Anticipate that the opportunities to discuss autopsy with parents and/or legal guardians can take place at different times during the child's illness, but most commonly at the end of life.
Anticipate that parents and/or legal guardians are most responsive to this discussion when they have a good understanding of the child's illness and the inevitability of the child's death, and when they trust the healthcare provider.
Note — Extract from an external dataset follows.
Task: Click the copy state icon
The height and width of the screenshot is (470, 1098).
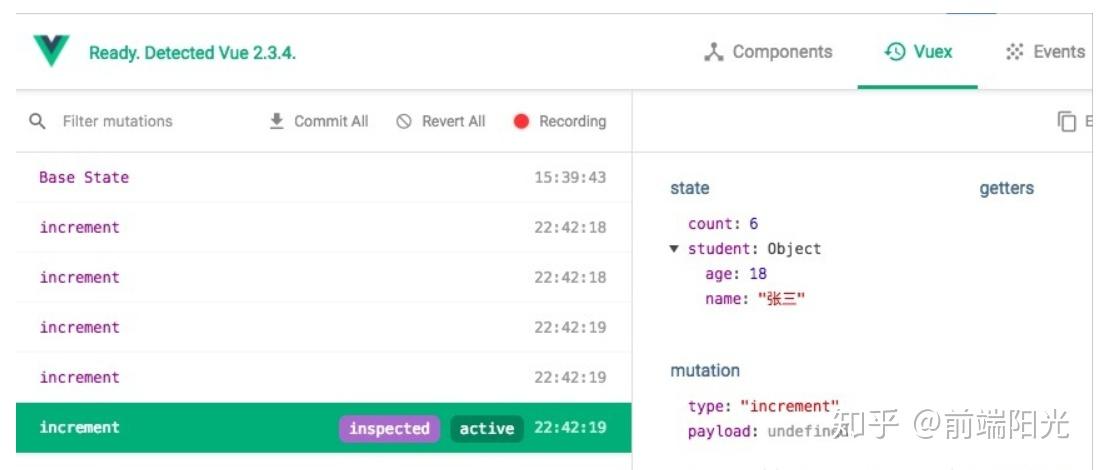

A particularly productive way to introduce the issue of autopsy is to first have a global discussion about the challenges faced by parents, families, and clinicians in relation to the child's specific medical problem. Suggested discussion points include:
Describe how common or rare the illness or specific medical problem is
Discuss why more effective therapies are not available and the shortcoming of current therapies
Depict aspects of the problem and/or illness to which parents can envision a more humane relationship, such as other affected children, families, or social groups
Offer a description of the goals of autopsy, including tissue collection for research purposes, and clarification or elucidation of cause of death, and link these to this child's clinical circumstances.
Discuss with parents all aspects of autopsy, including details about the procedure, potential to interfere with grieving process or planned rituals, retention of tissues if applicable, costs, and particularly potential limitations and shortcomings, including the possibility that no cause of death may be found, tissue and fluids collected may not be suitable for analysis.